Avant, ces femmes qui élevaient seules leurs enfants étaient mal vues dans la société.  Mais elles semblent de plus en plus fières d’exercer cette mission parentale. D’où tirent-elles maintenant cette confiance ?

Du fait que cette deuxième modernité est aussi soutenue par nos législations. En France, une femme monoparentale reçoit des subventions de l’Etat pour subvenir aux besoins de l’enfant. Dans nos sociétés peut être qu’il n’y a pas ses subventions, mais déjà la révolution est née. Avant, le divorce était l’affaire du groupe (ndlr : parents, proches…), qui était chargé de surveiller l’amour, qui pouvait donner des conseils. Aujourd’hui cela concerne les individus eux-mêmes. On a plus besoin des parents pour divorcer.  Une femme en couple avec quelqu’un peut décider de divorcer sans l’avis des parents, cela peut la mettre dans le contexte de la monoparentalité après la séparation.

De vieux clichés existent pourtant dans certaines cultures, faisant croire que les femmes n’étaient pas de bonnes éducatrices pour les enfants. Que pensez-vous de ces préjugés ?

La question de l’éducation est assez complexe. On ne peut pas la genrer. Quand je me réfère à la première forme de société, c’est à dire traditionnelle et à la première forme du mariage conjugal, le mariage de la première modernité, l’éducation était confiée aux femmes. L’homme avait pour charge de travailler et la femme avait pour charge d’éduquer l’enfant. On ne peut pas dire que la femme n’est pas bonne éducatrice, au contraire. Dans le processus d’éducation il y a la question de l’affection, et la femme a cette capacité de produire cette ressource affective par rapport à l’homme. Il n’y a pas de préjugés sur la question de l’éducation, cela dépend des valeurs qu’on transmet, des dispositions, du temps qu’on donne et le rapport à l’enfant pour le faire. Peu importe que ça soit la femme ou l’homme.

Vous parlez de temps. Es ce à dire que les femmes qui n’ont pas assez de temps ne peuvent pas être de bonnes éducatrices ?

On peut ne pas avoir beaucoup de temps mais le peu dont on dispose peut impacter. On peut passer 30 minutes avec l’enfant, mais ce qu’on fera peut-être très suffisant par rapport à ce qu’il attend. Tout est dans le style et le système managérial.  Souvent, les charges du travail font que certaines femmes veulent confier l’éducation aux nounous.  La question de l’autonomisation est tellement fondamentale. Il est préférable de passer le temps soit même, même si c’est peu. La chaleur parentale participe à leur équilibre (les enfants).
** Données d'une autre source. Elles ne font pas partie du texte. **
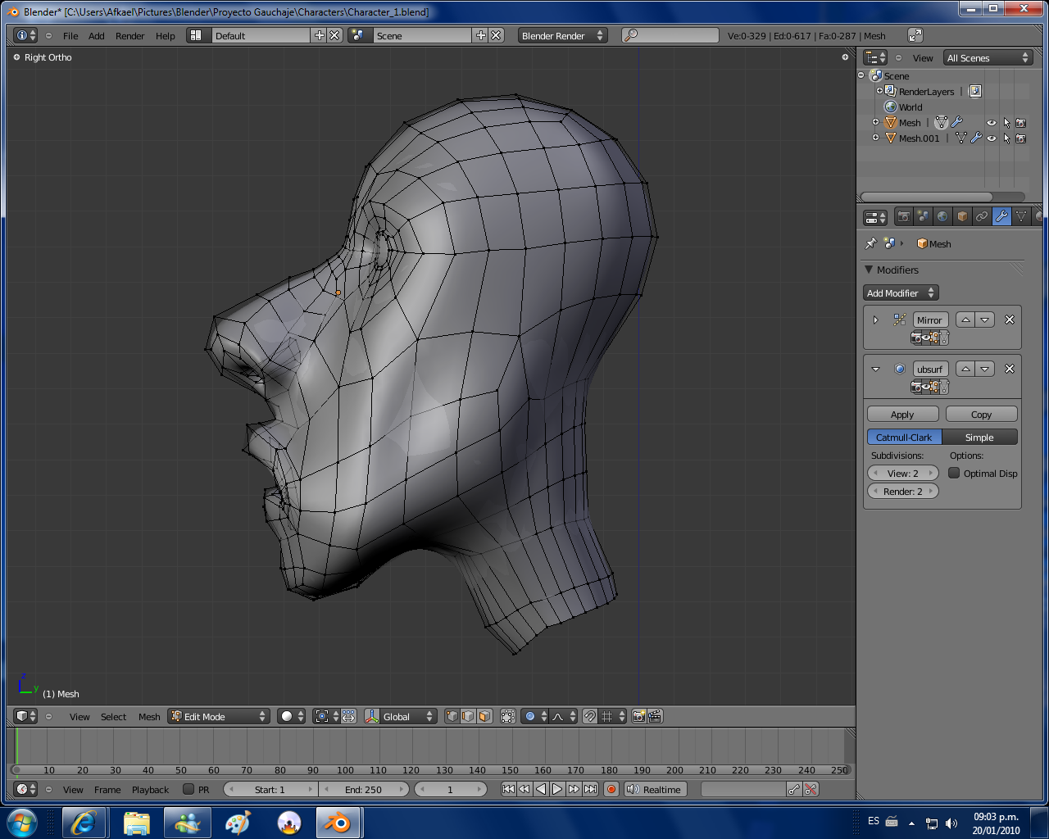Viewport: 1049px width, 839px height.
Task: Open the Render properties camera tab
Action: (903, 217)

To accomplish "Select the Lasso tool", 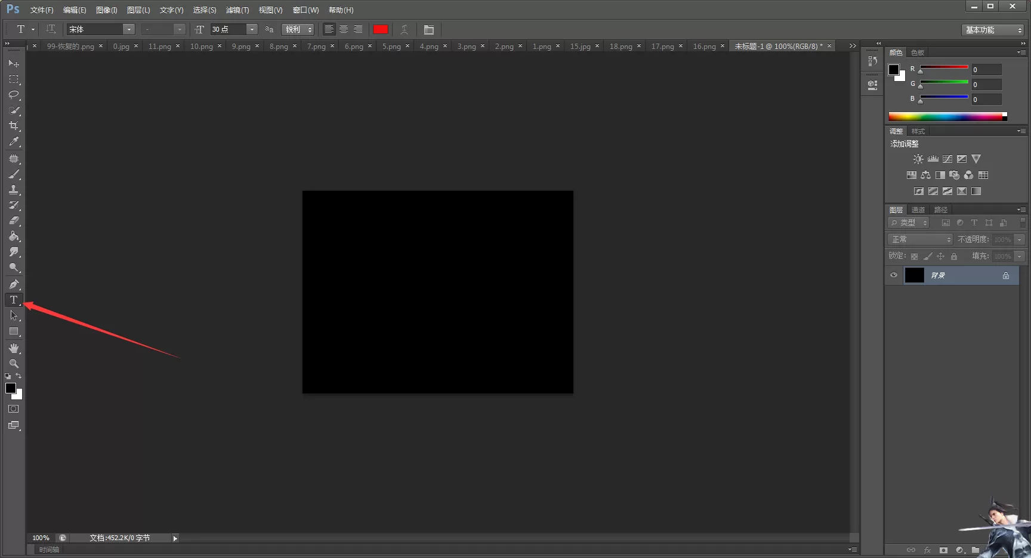I will point(14,95).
« Les normes traditionnelles ont encore leur place… »

L’éducation donnée par une femme n’a-t-elle pas d’impact particulier sur l’avenir de l’enfant ?

Une femme peut bien éduquer son enfant. Du fait que la société a décrit ses propres codes, la socialisation a pris cela en compte. La présence d’un père peut permettre à l’enfant de percevoir des choses en plus. Avec la deuxième modernité ou l’enfant est dans des familles homoparentales il y a toujours le processus d’éducation femme et homme. Empiriquement c’est deux femmes. Nous voyons femme et homme puisque dans ce processus de partage de lien, il y a un qui joue le rôle d’homme et l’autre le rôle de la femme. L’équilibre de l’enfant se trouve aussi dans la présence du père mais tout dépend de comment et du temps qu’on accorde.

Tout dépend des valeurs qui font fonctionner la société. La société a construit la question de la parentalité ou la question de la famille en termes de père, mère et enfant. Quand un enfant se trouve dans une famille, il cherche à savoir qui est son père qui est sa mère. Même quand il y a divorce on accorde un temps au père pour lui permettre de passer du temps avec son enfant. C’est pour construire l’équilibre de l’enfant.

Qu’est ce qui explique le fait que ces femmes soient généralement mal vues en société ?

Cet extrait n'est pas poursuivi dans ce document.